To achieve this, we added a new RDS Custom Cluster endpoint (blue-green) pointing to the application readers, either blue or green and a custom endpoint for the Hadoop HDFS instance. At any given time there is one active group color (blue or green) and the traffic is routed to this group via the blue-green cluster endpoint, except for when we need to scale. When this time comes, we add instances to the inactive group color which are also added automatically to the blue-green cluster endpoint and serve some of the traffic.

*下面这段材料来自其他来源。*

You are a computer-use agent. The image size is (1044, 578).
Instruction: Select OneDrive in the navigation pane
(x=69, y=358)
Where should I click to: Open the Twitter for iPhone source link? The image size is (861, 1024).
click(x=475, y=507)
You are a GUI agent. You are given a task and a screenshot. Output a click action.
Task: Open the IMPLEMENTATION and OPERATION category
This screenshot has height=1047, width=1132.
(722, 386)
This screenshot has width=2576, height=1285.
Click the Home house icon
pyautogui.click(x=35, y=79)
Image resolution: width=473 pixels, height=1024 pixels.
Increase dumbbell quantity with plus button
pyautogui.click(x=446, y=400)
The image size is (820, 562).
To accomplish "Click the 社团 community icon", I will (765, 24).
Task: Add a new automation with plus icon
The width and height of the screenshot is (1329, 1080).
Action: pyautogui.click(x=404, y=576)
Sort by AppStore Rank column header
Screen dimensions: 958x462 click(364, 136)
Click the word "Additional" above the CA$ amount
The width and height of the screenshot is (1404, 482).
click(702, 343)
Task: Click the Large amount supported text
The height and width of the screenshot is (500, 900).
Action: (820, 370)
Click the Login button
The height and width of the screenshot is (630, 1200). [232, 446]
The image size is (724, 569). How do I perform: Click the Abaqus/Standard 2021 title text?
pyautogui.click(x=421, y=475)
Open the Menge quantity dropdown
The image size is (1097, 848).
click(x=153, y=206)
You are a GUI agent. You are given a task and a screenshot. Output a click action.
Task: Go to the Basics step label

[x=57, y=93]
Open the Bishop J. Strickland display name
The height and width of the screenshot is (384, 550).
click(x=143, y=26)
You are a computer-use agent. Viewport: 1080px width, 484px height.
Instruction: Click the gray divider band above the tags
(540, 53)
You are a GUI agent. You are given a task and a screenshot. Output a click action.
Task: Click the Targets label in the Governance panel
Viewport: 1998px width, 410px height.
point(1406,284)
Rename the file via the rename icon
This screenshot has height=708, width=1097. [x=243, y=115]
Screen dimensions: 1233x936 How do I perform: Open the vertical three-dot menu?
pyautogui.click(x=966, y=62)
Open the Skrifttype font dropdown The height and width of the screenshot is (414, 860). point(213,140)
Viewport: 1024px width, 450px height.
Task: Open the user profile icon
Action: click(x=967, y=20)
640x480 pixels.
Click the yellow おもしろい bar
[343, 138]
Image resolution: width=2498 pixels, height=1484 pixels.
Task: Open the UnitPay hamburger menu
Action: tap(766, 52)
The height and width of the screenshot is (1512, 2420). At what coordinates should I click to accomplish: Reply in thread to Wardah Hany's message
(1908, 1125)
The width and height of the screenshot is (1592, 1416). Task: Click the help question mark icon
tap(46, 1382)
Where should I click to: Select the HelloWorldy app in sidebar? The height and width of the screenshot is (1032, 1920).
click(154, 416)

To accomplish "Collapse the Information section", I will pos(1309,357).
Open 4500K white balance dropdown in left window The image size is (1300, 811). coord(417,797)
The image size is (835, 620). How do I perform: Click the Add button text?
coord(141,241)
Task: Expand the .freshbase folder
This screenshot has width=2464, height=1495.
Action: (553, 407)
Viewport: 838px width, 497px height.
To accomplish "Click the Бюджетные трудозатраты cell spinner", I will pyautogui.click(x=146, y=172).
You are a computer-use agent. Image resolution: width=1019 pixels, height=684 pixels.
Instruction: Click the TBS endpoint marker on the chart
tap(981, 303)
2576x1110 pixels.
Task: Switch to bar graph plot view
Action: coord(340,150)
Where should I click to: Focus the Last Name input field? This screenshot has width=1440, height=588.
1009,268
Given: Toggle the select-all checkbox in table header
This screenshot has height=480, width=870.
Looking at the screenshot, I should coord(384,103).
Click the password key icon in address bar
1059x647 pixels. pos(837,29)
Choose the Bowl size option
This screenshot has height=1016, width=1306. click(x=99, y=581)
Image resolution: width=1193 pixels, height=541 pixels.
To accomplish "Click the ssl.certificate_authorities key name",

Then, we swap the groups by deactivating the old color and activating the new one which triggers the removal of the old color DB instances and the Writer Failover to a new color DB instance (which incurs around 30 seconds of downtime for the writer).

为实现此目的，我们添加了一个新的RDS自定义集群端点(蓝绿色)，指向应用程序读取器(蓝色或绿色)以及一个Hadoop HDFS实例的自定义端点。在任何给定时间，都有一个活动的组颜色(蓝色或绿色)，流量通过蓝绿色群集端点路由到该组，除非需要扩展。到了这个时候，我们将实例添加到不活动的组颜色中，这些实例也会自动添加到蓝绿色集群端点中，并提供一些流量。然后，我们通过停用旧颜色并激活新颜色来交换组，这会触发旧颜色数据库实例的删除和Writer Failover到新的颜色数据库实例的转移(这会导致写入者大约30秒钟的停机时间)。

接下来呢？ (Where next?)

Let’s recap our achievements:

让我们回顾一下我们的成就：

We made it possible to use AWS Autoscaling Mechanism by tweaking the custom expressions that CloudWatch alarms use to trigger the Autoscaling, leaving room for our on-call Engineers to enjoy a good night’s sleep
通过调整CloudWatch警报用于触发自动缩放的自定义表达式，我们可以使用AWS自动缩放机制，从而为我们的值班工程师留出充足的睡眠
Blue-Green deployments on Aurora Clusters made it effortless to change our clusters’ instance types.
Aurora群集上的蓝绿色部署使更改群集实例类型变得毫不费力。

Of course, there is still room for improvement on our Aurora Clusters when it comes to Autoscaling. As a next step, we want to try to swap the StepScalingPolicy with the TargetTrackingPolicy which is more dynamic. We also look forward to the PredictiveScaling becoming available for the RDS. This will allow RDS to use historic data and add instances to the cluster moments before the traffic kicks in.

当然，在自动缩放方面，我们的Aurora群集仍有改进的空间。下一步，我们想尝试将StepScalingPolicy与更具动态性的TargetTrackingPolicy交换。我们也期待PredictiveScaling可用于RDS。这将允许RDS使用历史数据，并在流量开始之前将实例添加到群集时刻。

Read more articles by the Beat DevOps team.

阅读 Beat BeatOps团队的 更多文章 。

To join us on the ride, check out all our open positions and apply.

要加入我们的行列， 请查看我们所有的空缺职位 并申请。

About AlexisAlexis Polyzos is a DevOps Engineer and a member of the DevOps Group at Beat. He is passionate about new technologies and how they can be used to build reliable, scalable, and highly available systems.

关于Alexis Alexis Polyzos是DevOps工程师，也是Beat的DevOps集团的成员。他对新技术以及如何将其用于构建可靠，可扩展且高度可用的系统充满热情。